Problem to work on:
Nothing but a number should be given: how many lines of the records include "computer"?

Materials provided:
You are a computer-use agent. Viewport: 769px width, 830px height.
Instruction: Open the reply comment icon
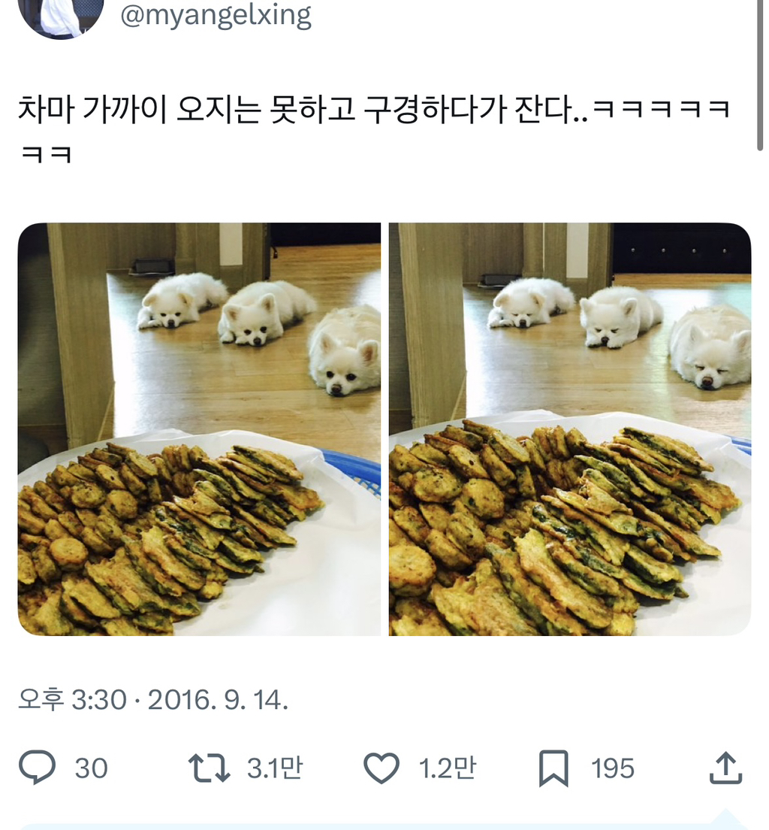coord(37,768)
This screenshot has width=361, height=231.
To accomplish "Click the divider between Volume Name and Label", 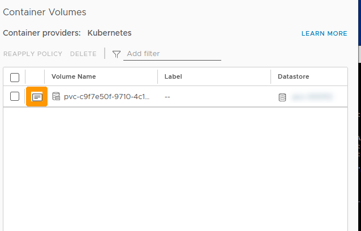I will point(158,76).
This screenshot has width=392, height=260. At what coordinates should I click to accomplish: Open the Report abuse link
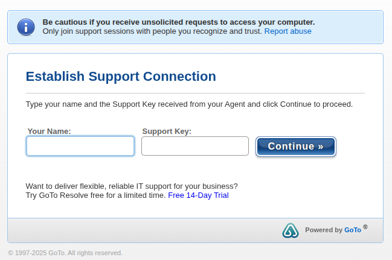click(x=288, y=31)
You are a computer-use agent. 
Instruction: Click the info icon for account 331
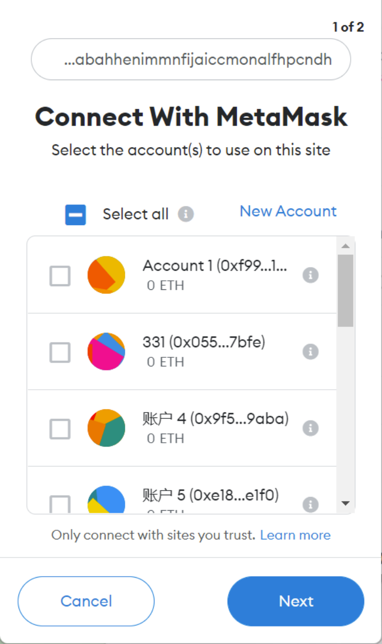[310, 351]
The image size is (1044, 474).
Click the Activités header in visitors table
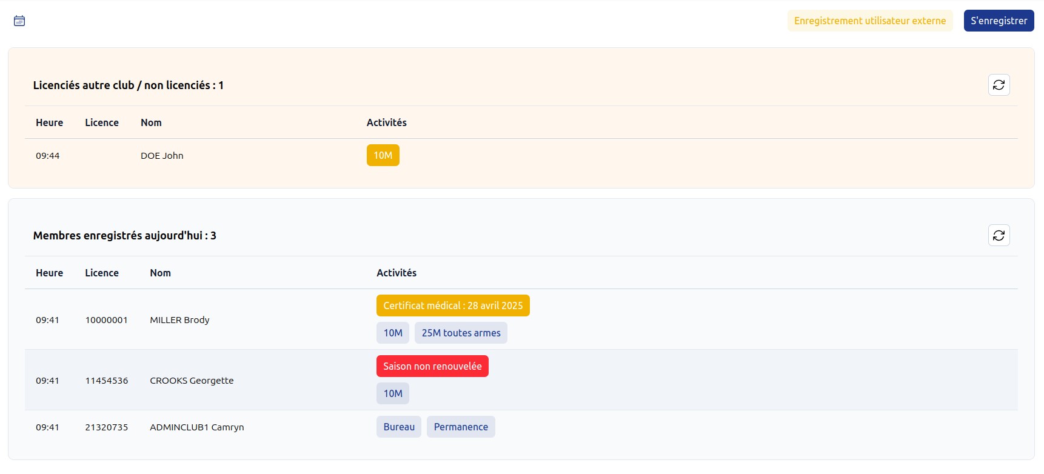pos(386,122)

Exercise output:
2